I worked the PTA used book sale today. Miraculously, I managed not to come home with an equal or greater amount of books than the ones I donated to the sale. I even found new homes for some of the books that I had donated, notably T. Berry Brazleton’s Touchpoints, a great book that I raved about to a woman who was about to become grandmother for the first time. I think my review, plus the fact that it was going for fifty cents, really did the trick.

I’m always interested to see the kinds of books that get donated for charity book sales. The Library Lady had a great post recently about the kinds of mistakes people make in donating books at her workplace–a post that was totally born out by my experience today. Does anyone really want a copy of AOL 7.0 for Dummies? Just how dumm must one be, to need an instruction manual for a version of AOL released in 2001?

I was filled with mixed feelings about the makeup of the book donations. I tend not to donate favorite books myself, but I’m still often surprised by the number of mystery and romance novels that grace these tables. I can’t decide if all of my neighbors are really big James Patterson fans, or if they’re just ridding themselves of their beach reading. But I guess the thing that makes a bestseller a bestseller is that it sells a lot of copies–I’m not really sure why I’m always surprised to see so many of them at these kinds of things. I thought about grabbing a bunch of stuff to take home and list on bookmooch, but in the end, I restrained myself. God knows, our house doesn’t need any more books, especially ones no one will ever read.

By the end of the sale, when we were just encouraging people to fill a bag for a dollar, I did convince a lovely threesome of elementary-to-tween sisters to take home Phillip Pullman’s The Subtle Knife, which none of them had ever read. I’m a huge Pullman fan, and was delighted to be able to introduce some new readers to his book, without having to actually give up my own.

My dream for retirement is to someday run a nice little used bookstore, full of cats and funky editions of Kurt Vonnegut novels. I’m always bummed out that there isn’t one in my town. With what’s been happening to independent bookstores lately, I’m not entirely sure that my dream will ever come to fruition (unless I hit the lottery first).
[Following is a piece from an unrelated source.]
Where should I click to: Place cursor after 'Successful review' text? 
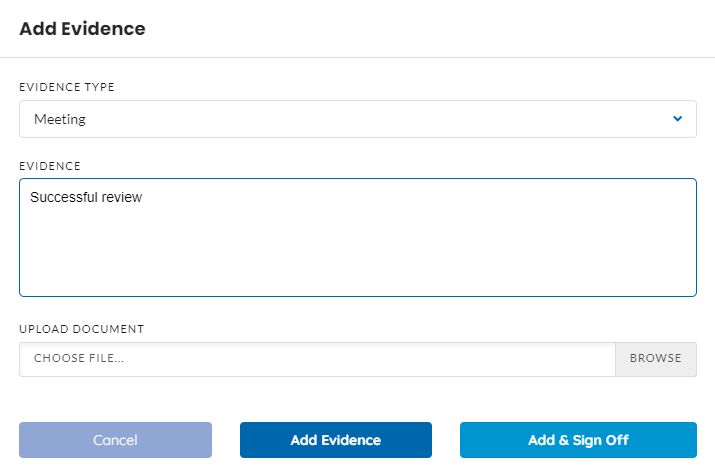tap(143, 197)
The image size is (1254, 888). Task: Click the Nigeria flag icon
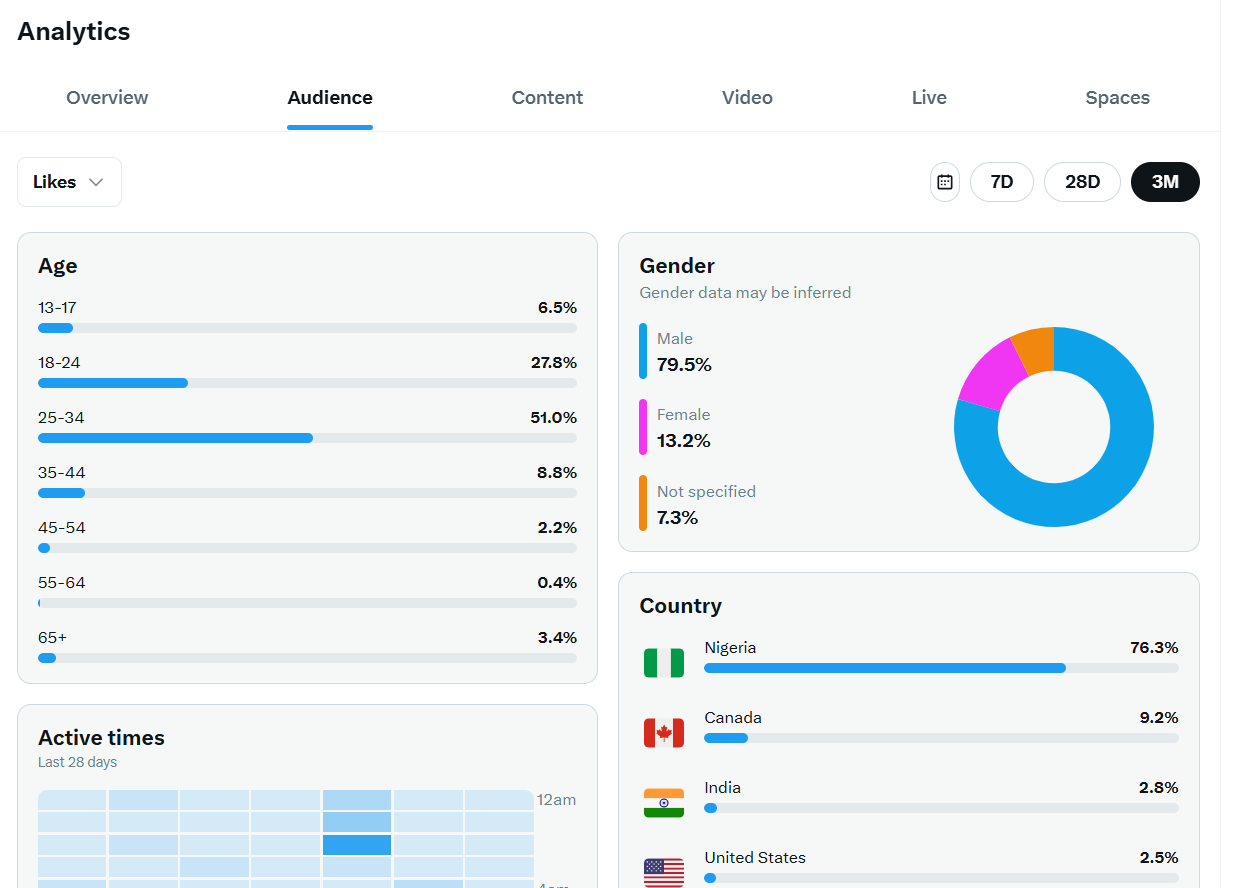coord(664,662)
Still, it’s nice to get in some practice.


October 7, 2006. books for grown-ups, books for kids.


  1. Michelle replied:

    I loved used books, specifically used old hardback novels. They always smell so distinctively wonderful and sometimes I’ll find old photographs and letters in the pages as forgotten bookmarks.

  2. chichimama replied:

    I’m eagerly awaiting our church book sale…some great finds when you go digging.
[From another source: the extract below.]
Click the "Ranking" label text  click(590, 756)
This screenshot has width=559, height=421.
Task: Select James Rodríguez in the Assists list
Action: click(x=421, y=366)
    There was a little used bookstore in the town I grew up in, and that was one of our favorite destinations. It was complete with cat. My first paying job was there as a shelver. Since gone out of business of course…

  3. Suzanne replied:

    I love library sales — the anticipation of finding a great book for a great bargain makes me giddy. I also get a rush from seeing books I already own, and sometimes am tempted to buy them just because they are a different edition.

    Your town seems perfectly suited for a used bookstore — but wait, didn’t there used to be a paperback one? I’d never been; maybe it’s gone by now?

  4. Comfort Addict replied:

    I love used bookstores. Mrs. CA, who reads more than I do, doesn’t. She rolls her eyes a bit when we drive past one and I ask her if we can please stop. Good luck on your dream!

  5. Daydreams and Musings replied:

    I was just at our local used book store with my older daughter, looking for books to fulfill her monthly reading requirement – not only do they need to read, they need to read certain KINDS of books (mostly the kind we don’t have at home) – this month it’s a detective book, a non-fiction geography book, a non-fiction science book and a “spooky” book. Believe it or not, I found all of those there – for less than 1/2 what we would’ve spent at Borders. (And it cost less than it would have cost me for gas/parking/my time to pick up and drop off the books at the library). And I like supporting that store – we need something other than Borders around here.

    In my retirement, I want to own a funky bookstore/kint shop. No cats, though – I’m totally allergic!

  6. Library Lady replied:

    Frankly I’m really depressed ay anyone thinking that you’re saving money on gas/parking/time by not going to the library for those books. Don’t you realize you pay money in your taxes for the library? And that libraries have LIBRARIANS, folks like me who LOVE helping kids find the right book? Used bookstores seldom have that, unless they are run by former librarians–and most of those aren’t children’s librarians.

    We had our adult booksale last week and that work I mentioned in the post really paid off. We made the most money ever. (BTW, thanks for the plug, Landismom!) his week II did a kids book sale because our donations shelves were loaded with tons of BRAND NEW high quality kids fiction–obviously either bought as gifts or for reading assignments, and never read either way. We made a lot of money on the sale, which is good because we really need things for the children’s room. But I’d far rather have families using the LIBRARY books than have that money.

    Support your public library instead of your local bookstores. Your house will thank you for all that nice clear space–wish my own husband would heed that advice. Sigh….

  7. Mere replied:

    1. Love Touchpoints
    2. Love library book sales (in fact, I don’t buy new books anymore. In between these book sales, I just use my library CARD! Hello? Isn’t that what it’s there for? LOL!)
    3. Thanks for the donation tip – I think we may have made those kind of donations before. *blushing* We’ll just recycle them next time.
    4. I’ll have to check out Bookmooch. I do Frugal Reader, but I’d love to expand my selections. Thanks for the tip!

    Good luck with the used book store. It sounds like an awesome idea to me! I love the atmosphere in those stores.

  8. Kate the Shrew replied:

    I, too, love used book stores. I also love that my local used book store (with cat) happens to be Powell’s!

  9. Rolf - James Patterson Fan replied:

    About the James Patterson books: I guess your conclusion about best sellers selling a lot is most likely the reason that they turn up again as used books a lot too. 🙂

    About space in the house: I have started to listen to audio books, and storing these takes a lot less shelf space: I burn them to DVD and keep them on my monster Harddrive, so there is no space problem, also, the audiobooks allow me to ‘read’ books when I’m on the move and need my eyes to not bump into everything and everybody.